The spread of the movement across the nation was covered last night by Keith Olberman listing on a US map more than a dozen cities in which supporting protests are being organized, including Saint Louis Mo. Keith was one of the first media figures to note the dearth of coverage of the events and speculate what media reaction would have been had a mainstream media outlet like Fox News and billionaire supporters like the Koch brothers been supporting the effort. As it is, the now infamous macing of several female protesters who were fenced in and seemed to pose no apparent threat to police or anyone else, forced coverage of the events.

If you follow the “macing” link in the previous paragraph, you will note that the ABC headline reads “Occupy Wall Street Protests Turn Violent” failing to note that it was the police who turned violent, not the protesters. Despite many accusations by police, many videos are surfacing showing authorities acting in a heavy handed manner but few to none of protesters getting violent. This coverage of the events is to be expected given the nature of America’s mainstream media corporations today.
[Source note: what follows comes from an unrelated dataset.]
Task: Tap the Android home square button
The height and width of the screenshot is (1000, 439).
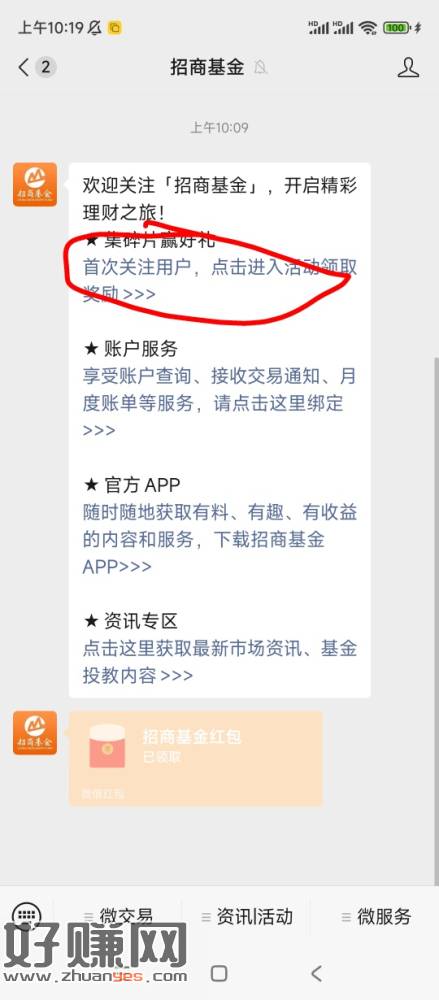Action: (219, 973)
Major media have been stating that the message of the protesters is “unclear” or “confused.” This is only true for those so insulated from the reality of the everyday person that they cannot understand popular resentment at the bankers and financiers of this nation who are directly responsible for the current economic downturn. Protesters have clearly stated that they are part of the 99% of America that did not gain anything from the Wall Street bailouts and has suffered disproportionately as a result. These are people who are disgusted by the corporate control of our Government through unlimited campaign spending which cannot be matched by ordinary citizens. The protesters realize that the best time to begin to exercise their rights of free speech to demand change, that will otherwise never materialize, is now.
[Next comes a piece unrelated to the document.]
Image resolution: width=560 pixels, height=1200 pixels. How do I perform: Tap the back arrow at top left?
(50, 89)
Chris Hedges’ “Calling All Rebels” (video version) called for exactly the type of civil unrest that the Wall Street protesters are carrying out. Hedges went on to demonstrate approval for the action by participating and noting that “the power elites are very, very scared” of this movement and “do not want to see this grow.” Although the elites currently exercise disproportionate control of the levers of power, they are perfectly aware that a strong enough popular movement could unseat them, or at the very least upset normal operations that they rely upon.  Mr. Hedges wrote in “The Death of the Liberal Class” that “professional liberals” have sold out by accepting high paying jobs in academia, journalism, etc., and acquiesced on many of the topics that used to define liberalism. This only leaves the possibility for leadership of a new liberal social justice movement to come from ordinary people willing to take risks, even if that is because they have so little to lose.

In St. Louis, the protest is being called “Occupy Saint Louis” and will begin on October 1st at Soldier’s Memorial Plaza in downtown St. Louis. Those in other parts of the nation should go to http://occupytogether.org to find a local protest or organize one of your own. The St. Louis Facebook page for Occupy Saint Louis is another important method of getting in touch with those organizing and participating in the movement. Further support can be shown by calling local media outlets to demand evenhanded coverage of events that are  important to local citizens. If people say they want to see it – then there is a better chance that they will. Of course the biggest thing that anyone can do is show up to the event! It is unfortunate but true that, a large part of people’s impressions of the event will be based upon how many people are there.

Full Disclosure: The author, Mike Davis is a local community organizer who will be participating in the Occupy Saint Louis event.